Joshua Lee, Connection Staff
February 8, 2012

Every year, people make New Year’s resolutions whether they want to achieve goals, take risks or do things they’ve never attempted.
According to www.2011resolutions.org, the top New Year’s resolution of 2012 are to lose weight, be more organized, save money and enjoy life.
“This year, my New Year’s resolutions are to experience new things, be healthier and to travel,” says 22-year-old Alicia Saelee, a liberal arts major at CRC. Saelee says that she has been taking short trips out of Sacramento to the Bay Area to get started on one of her New Year’s resolution.
“I’m also cutting my sugar consumption and being more aware of what I eat and adding in more fruits and vegetables in my diet.” Saelee also says that she’s trying to cut back on smoking and drinking alcohol.

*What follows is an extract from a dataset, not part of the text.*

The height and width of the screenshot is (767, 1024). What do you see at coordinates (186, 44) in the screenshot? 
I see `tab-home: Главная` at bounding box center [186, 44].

But when it comes to keeping up with New Year’s resolutions, such as losing weight and eating healthier, people often give up on their New Year’s resolution because of commitment issues. According to an online journal called Psychology Today, Psychotherapist Stephen Hayes says that people fail at keep up their New Year’s resolution because they have more than one New Year’s resolution. People should focus on just one New Year’s resolution and goal in order to be successful.
“One of the major mistakes with people and setting goals is they’re not specific,” says Professor Hagenburger, a nutrition professor at Cosumnes River College. “You have to include the ‘how’ and have your goal set.” For those whose New Year’s resolution is either to lose weight or eat healthier, Hagenburger recommends on planning an exercise and what to eat a day ahead. “For those who want to eat healthier and lose weight, eat veggies, fruits, beans, peas and whole grain. Also, drink water instead of soda.”
Another one of the top New Year’s resolutions is to try new things. Jennifer Sernholt, a 26-year-old accounting major at CRC, says that she is planning to run the Tough Mudder, which is a half a marathon that is taking place in September in Sonoma, Calif.  “I run six to seven days a week in order to train myself for the marathon,” says Sernholt. “I eat healthier and I work out at the gym to prepare myself.”
There are also those whose New Year’s resolution is to change something about them. Ashley Campbell, a 19-year-old psychology major at CRC, says that most of her New Year’s resolution is to grow as a person and be more introspective.
“I would like to grow as a person and meet someone with the same goal so we can grow together and have a strong relationship,” says Campbell.
Professor Hagenburger says that the best way to keep up with a New Year’s resolution or a goal is to have a motivation. When asked what her motivation was, Sernholt said her motivation was her son. “Everything I do is for him.”
“If you’re going to change a habit, you have to find something to replace it,” said Hagenburger.